Spanish Supreme Court rules on mandatory distribution of dividends
Published on 25th Apr 2023
Court extends possibility of challenging as abusive any agreement against the distribution of dividends and confirms that the judicial body may determine the percentage to be distributed
One of the essential areas of corporate conflict regarding the distribution of dividends is the balance of rights between majority and minority shareholders. In this respect, the Supreme Court's criteria from its ruling of 11 January 2023 (9/2023) could have a significant practical impact.
The subject of this ruling is a limited company whose shares are divided between two shareholders. One of them holds 51% of the share capital (the majority shareholder ), while the other holds 49% (the minority shareholder).
The minority shareholder challenged, among other things, the resolutions approved by the general meeting that decided to allocate the results of 2014 and 2015 to the voluntary reserves. The minority shareholder requested that the profits of both fiscal years (a total of €372,900) be fully distributed between both shareholders in proportion to their share in the share capital. The challenge was based on the contention that the resolutions were adopted by abuse of the majority within the context of Article 204 of the Companies Act.
The Commercial Court dismissed the challenge. At the same time, the Provincial Court partially upheld the appeal. It ordered the mandatory distribution of at least 75% of the results for 2014 and 2015.
The Supreme Court upheld the judgment of the Provincial Court, and from its explanation of the legal grounds for its decision, the following can be highlighted:
Imposed in an abusive manner by the majority
The Supreme Court considered that, by depriving the minority shareholder of the logical economic return from the profits generated by the company, without any reasonable justification, the contested resolutions concerning the non-payment of dividends were adopted by the majority over the minority.
The High Court examined the existence of the three cumulative conditions required to find abuse and summarised them as follows: the agreement must not meet a reasonable need of the company; it must have been adopted by the majority in its own interest; and it must cause unfair prejudice to the other shareholders.
The extrapolation of these criteria to other cases will depend on the particular circumstances of each case. Where, as in this case, the majority shareholder receives an economic benefit from the company through the director's remuneration or another form of financing, it will be easier to prove abuse. Similarly, the company's cash and investment needs will be considered as a possible and reasonable need to rationalise the withholding of dividends through reserves.
Independence of Article 348.bis
The Supreme Court confirms that the shareholders have the right to exit due to failing to pay dividends under Article 348. bis of the Companies Act.
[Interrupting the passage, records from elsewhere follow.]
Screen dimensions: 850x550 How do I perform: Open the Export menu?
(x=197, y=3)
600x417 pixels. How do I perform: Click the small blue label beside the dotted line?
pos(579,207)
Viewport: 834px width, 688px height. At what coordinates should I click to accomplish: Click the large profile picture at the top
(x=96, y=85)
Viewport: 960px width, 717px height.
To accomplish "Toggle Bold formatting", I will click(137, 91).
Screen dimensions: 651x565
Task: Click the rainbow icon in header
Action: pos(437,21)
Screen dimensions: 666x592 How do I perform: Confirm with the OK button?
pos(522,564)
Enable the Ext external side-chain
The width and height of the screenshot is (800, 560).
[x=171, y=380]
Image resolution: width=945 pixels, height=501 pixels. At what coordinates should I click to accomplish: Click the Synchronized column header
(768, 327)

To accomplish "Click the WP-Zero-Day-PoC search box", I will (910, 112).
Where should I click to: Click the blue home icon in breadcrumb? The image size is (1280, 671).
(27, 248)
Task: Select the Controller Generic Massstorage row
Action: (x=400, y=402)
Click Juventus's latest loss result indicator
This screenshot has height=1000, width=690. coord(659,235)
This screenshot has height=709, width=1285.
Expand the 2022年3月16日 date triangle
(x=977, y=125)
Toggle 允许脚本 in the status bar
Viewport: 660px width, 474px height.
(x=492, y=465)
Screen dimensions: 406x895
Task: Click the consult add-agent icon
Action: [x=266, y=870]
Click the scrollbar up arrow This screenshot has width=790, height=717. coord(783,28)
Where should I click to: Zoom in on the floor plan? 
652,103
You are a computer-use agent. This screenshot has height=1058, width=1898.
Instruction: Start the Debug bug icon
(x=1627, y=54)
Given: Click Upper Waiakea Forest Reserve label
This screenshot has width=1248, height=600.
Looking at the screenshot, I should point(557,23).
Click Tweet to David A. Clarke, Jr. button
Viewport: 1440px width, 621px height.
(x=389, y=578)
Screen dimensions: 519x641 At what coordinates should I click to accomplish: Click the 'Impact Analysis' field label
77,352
This right is separate from the possibility of challenging the non-payment agreement as abusive. The legislator has expressly established this independent right in the current wording of this article.
The Supreme Court's interpretation does not limit the defence mechanisms of minority shareholders in the absence of distribution. However, in the interplay between these two possibilities, it remains to be clarified whether the fact that the minimum dividend provided for in article 348.bis (currently 25% of the profits) is distributed also prevents this agreement from being considered abusive due to the inadequacy of the distributed dividend.
This controversial issue has given rise to different rulings, sometimes by the same court. Thus, we find judgments where the legislator's definition of a minimum reference dividend in the above provision means that what conforms to it cannot be considered abusive. To support this thesis, we could add the confirmation of the Supreme Court's decision 38/2022 of 25 January, which states that article 348. bis does not protect the shareholder's right to exit but rather the right to the dividend. Therefore, if this provision explicitly covers the dividend, its observance will imply its adequate protection without any reproach in the form of a challenge to the resolution. However, other judgments consider that the right to the distribution of dividends covers the total amount of the profits. Again, the circumstances of the case, such as the company's needs or repeated failure to distribute, must be considered to determine whether the amount distributed is sufficient.
Determination of the amount of the dividend by courts
Finally, the Supreme Court ruled on the possibility that courts could directly determine the amount of the dividend to be distributed in cases where it upholds challenges to resolutions approving the non-distribution of profits. In its ruling, the court consolidated the option that allows a judge a margin of discretion when determining the percentage of distribution. This was on the basis that the upholding of a challenge to the resolution to allocate profits to voluntary reserves means that the other legal alternative, the distribution of dividends, is understood to have been approved, in addition to the need to avoid persistent abuse. This conclusion is not uncontroversial and, however much it may be mitigated, implies replacing the will of the shareholders with a judicial decision. In this particular case, the Supreme Court upheld the decision of the Provincial Court, which opted to set the dividend to be distributed at 75% of the profit because this was done in the only distribution of dividends agreement for 2011, which had already been approved. The question is whether a single agreement sets a precedent and whether the shareholders wanted to establish a criterion for the future with this one.
The Supreme Court reiterated some considerations made in its ruling 418/2005 of 26 May on the compulsory distribution of dividends and thus establishes case law. However, that ruling predates the current Companies Code and Article 348bis.
In any case, greater legal certainty in this area would be desirable. Commercial companies are living entities that work on business plans and projections, and they need clear rules whose monitoring guarantees the stability of the decisions taken by their bodies. Uncertainty as to what percentage of profits they may or may not allocate to their reserves casts doubt on the projects and risks they may wish to undertake with these reserves, especially if the possibility of the courts forcing them to distribute these reserves years later becomes widespread, thus turning the protection of minority shareholders into a tyranny of the minority.
For the time being, one measure protecting against this uncertainty would be establishing internal criteria for the distribution and appropriateness of dividends between companies, either in the articles of association or in shareholders' agreements, so that no current or future shareholder can claim their interests have been harmed since they are already aware of the criteria.